Definition
The Big-O notation is at its heart a mathematical notation, used to compare the rate of convergence of functions. Let n -> f(n)
and n -> g(n)
be functions defined over the natural numbers. Then we say that f = O(g)
if and only if f(n)/g(n)
is bounded when n approaches infinity. In other words, f = O(g)
if and only if there exists a constant A, such that for all n, f(n)/g(n) <= A
.
Actually the scope of the Big-O notation is a bit wider in mathematics but for simplicity I have narrowed it to what is used in algorithm complexity analysis : functions defined on the naturals, that have non-zero values, and the case of n growing to infinity.
What does it mean ?
Let's take the case of f(n) = 100n^2 + 10n + 1
and g(n) = n^2
. It is quite clear that both of these functions tend to infinity as n tends to infinity. But sometimes knowing the limit is not enough, and we also want to know the speed at which the functions approach their limit. Notions like Big-O help compare and classify functions by their speed of convergence.
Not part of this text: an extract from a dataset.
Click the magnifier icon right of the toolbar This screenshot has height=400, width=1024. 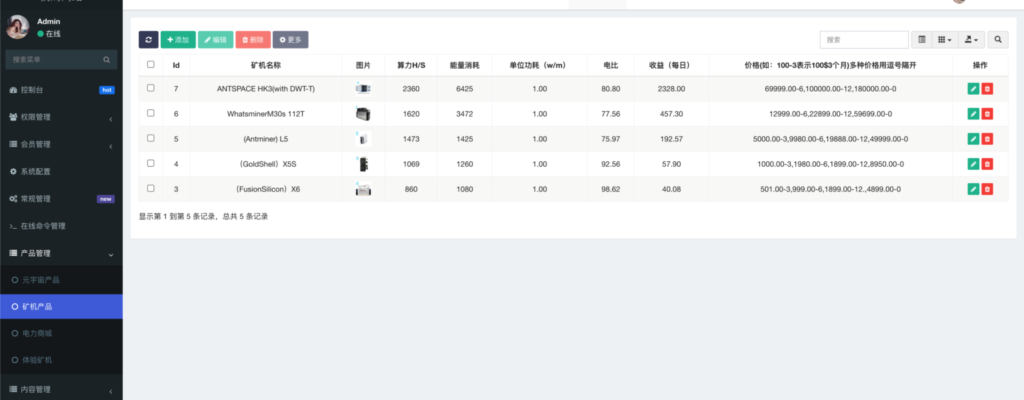(999, 39)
Let's find out if f = O(g)
by applying the definition. We have f(n)/g(n) = 100 + 10/n + 1/n^2
. Since 10/n
is 10 when n is 1 and is decreasing, and since 1/n^2
is 1 when n is 1 and is also decreasing, we have ̀f(n)/g(n) <= 100 + 10 + 1 = 111
. The definition is satisfied because we have found a bound of f(n)/g(n)
(111) and so f = O(g)
(we say that f is a Big-O of n^2
).
This means that f tends to infinity at approximately the same speed as g. Now this may seem like a strange thing to say, because what we have found is that f is at most 111 times bigger than g, or in other words when g grows by 1, f grows by at most 111. It may seem that growing 111 times faster is not "approximately the same speed". And indeed the Big-O notation is not a very precise way to classify function convergence speed, which is why in mathematics we use the equivalence relationship when we want a precise estimation of speed. But for the purposes of separating algorithms in large speed classes, Big-O is enough. We don't need to separate functions that grow a fixed number of times faster than each other, but only functions that grow infinitely faster than each other. For instance if we take h(n) = n^2*log(n)
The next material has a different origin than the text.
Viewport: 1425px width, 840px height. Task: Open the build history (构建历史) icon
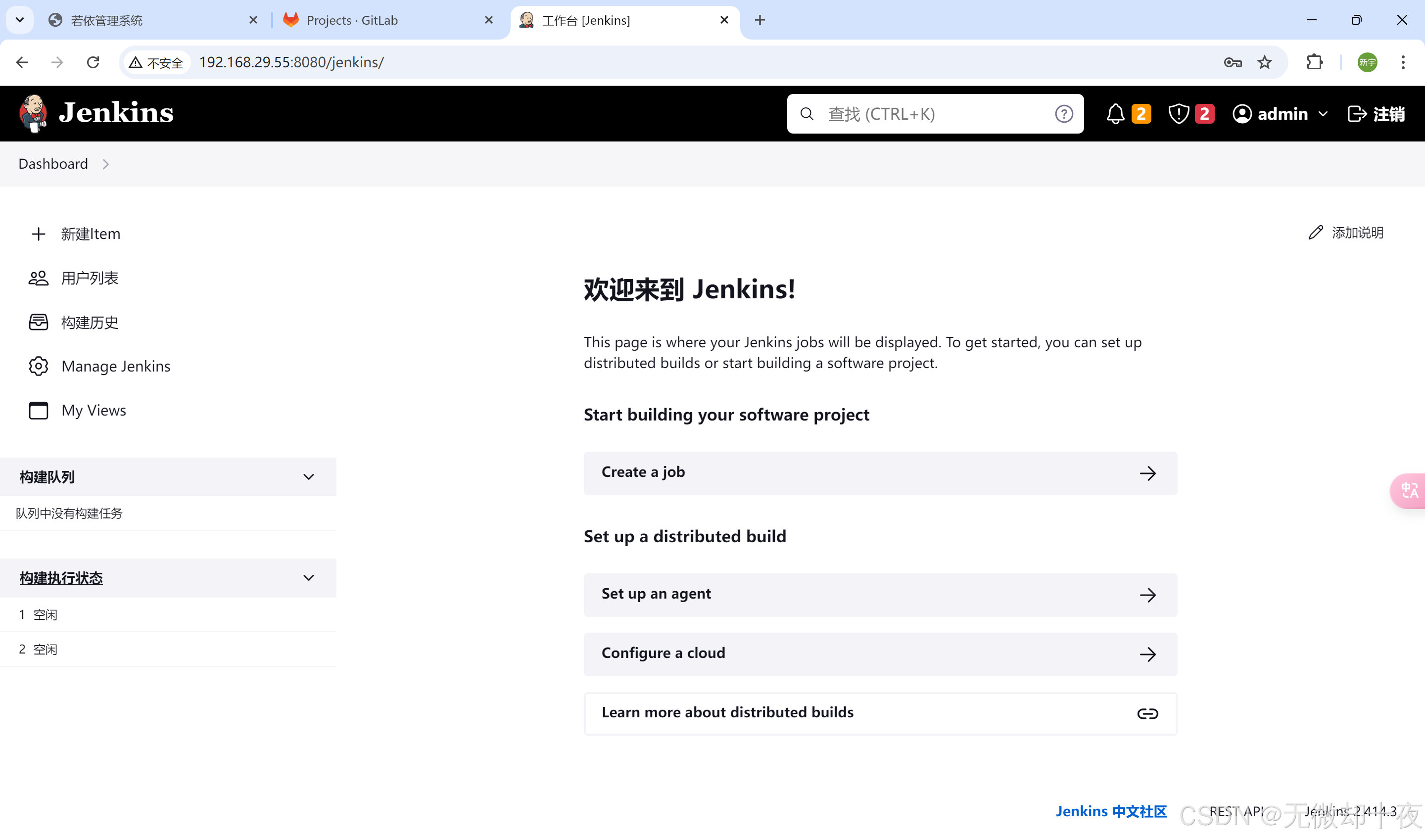39,322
, we see that h(n)/g(n) = log(n)
which tends to infinity with n so h is not O(n^2), because h grows infinitely faster than n^2.
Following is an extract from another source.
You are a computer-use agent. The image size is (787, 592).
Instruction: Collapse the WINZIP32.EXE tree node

Now I need to make a side note : you might have noticed that if f = O(g)
and g = O(h)
, then f = O(h)
. For instance in our case, we have f = O(n^3)
, and f = O(n^4)
... In algorithm complexity analysis, we frequently say f = O(g)
to mean that f = O(g)
and g = O(f)
, which can be understood as "g is the smallest Big-O for f". In mathematics we say that such functions are Big-Thetas of each other.
How is it used ?
When comparing algorithm performance, we are interested in the number of operations that an algorithm performs. This is called time complexity. In this model, we consider that each basic operation (addition, multiplication, comparison, assignment, etc.) takes a fixed amount of time, and we count the number of such operations. We can usually express this number as a function of the size of the input, which we call n. And sadly, this number usually grows to infinity with n (if it doesn't, we say that the algorithm is O(1)). We separate our algorithms in big speed classes defined by Big-O : when we speak about a "O(n^2) algorithm", we mean that the number of operations it performs, expressed as a function of n, is a O(n^2). This says that our algorithm is approximately as fast as an algorithm that would do a number of operations equal to the square of the size of its input, or faster. The "or faster" part is there because I used Big-O instead of Big-Theta, but usually people will say Big-O to mean Big-Theta.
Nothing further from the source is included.